Aim of the task: Where an entry below contains an image, skip the image and reproduce the rest exactly.

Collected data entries

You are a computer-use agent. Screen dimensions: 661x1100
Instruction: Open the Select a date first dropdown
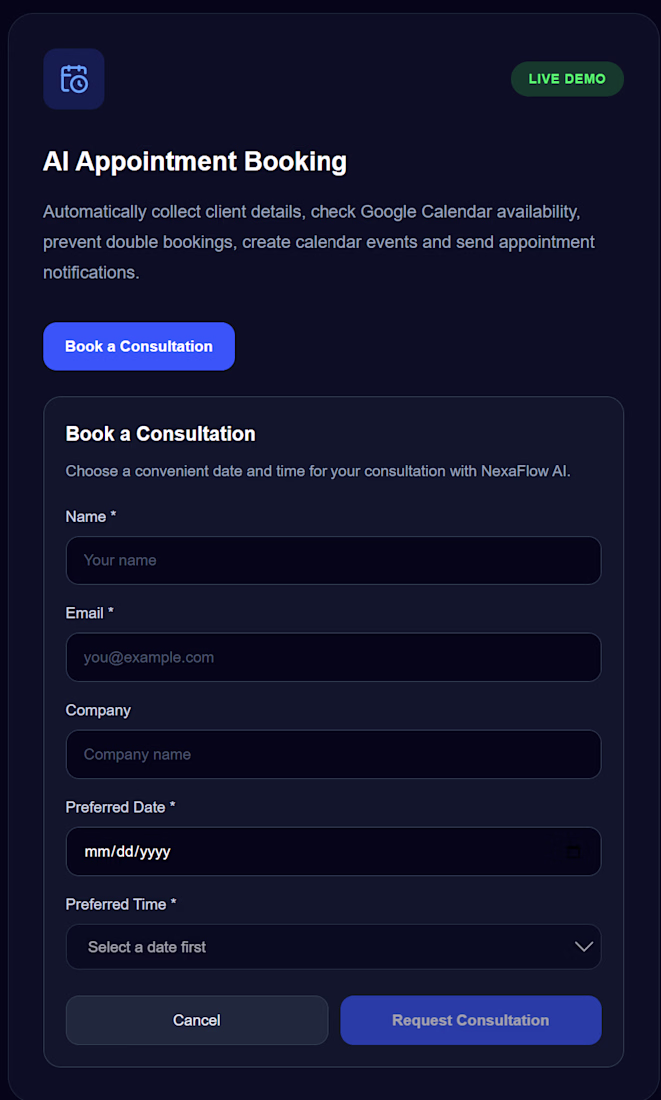click(333, 947)
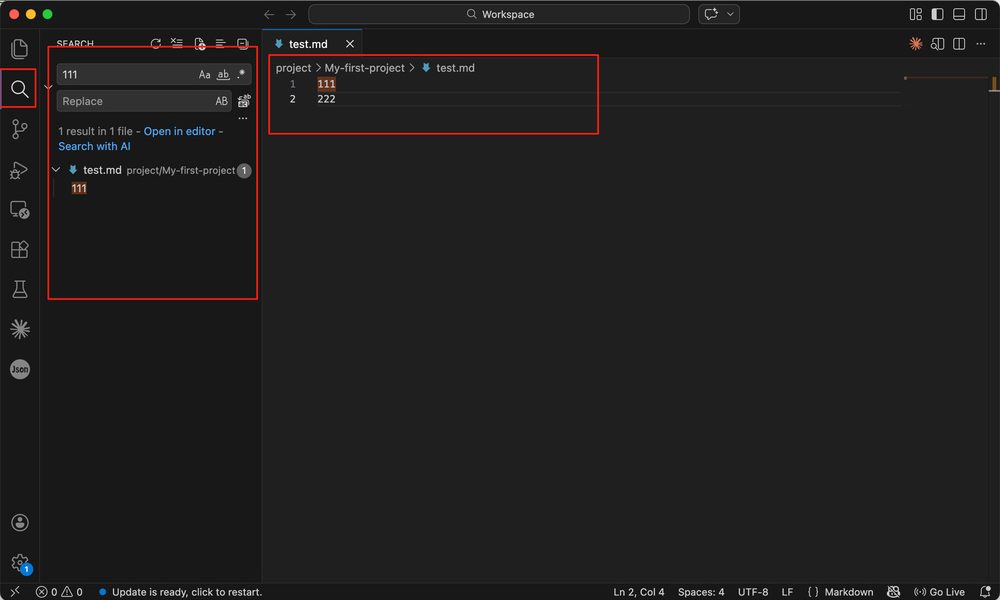Collapse the Replace field toggle chevron
Screen dimensions: 1000x600
(x=49, y=88)
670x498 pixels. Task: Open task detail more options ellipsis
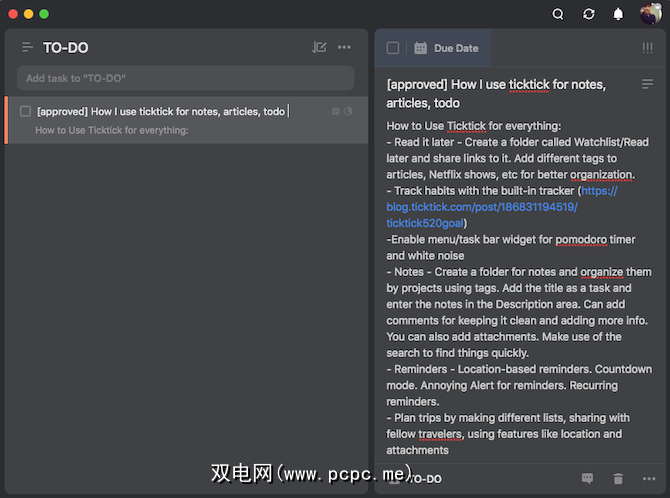[x=648, y=480]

Output below:
You are a computer-use agent. Screen dimensions: 661x1100
Instruction: Open the Select a date first dropdown
click(333, 947)
Collapse the Replace field toggle chevron
Screen dimensions: 1000x600
(x=49, y=88)
670x498 pixels. Task: Open task detail more options ellipsis
[x=648, y=480]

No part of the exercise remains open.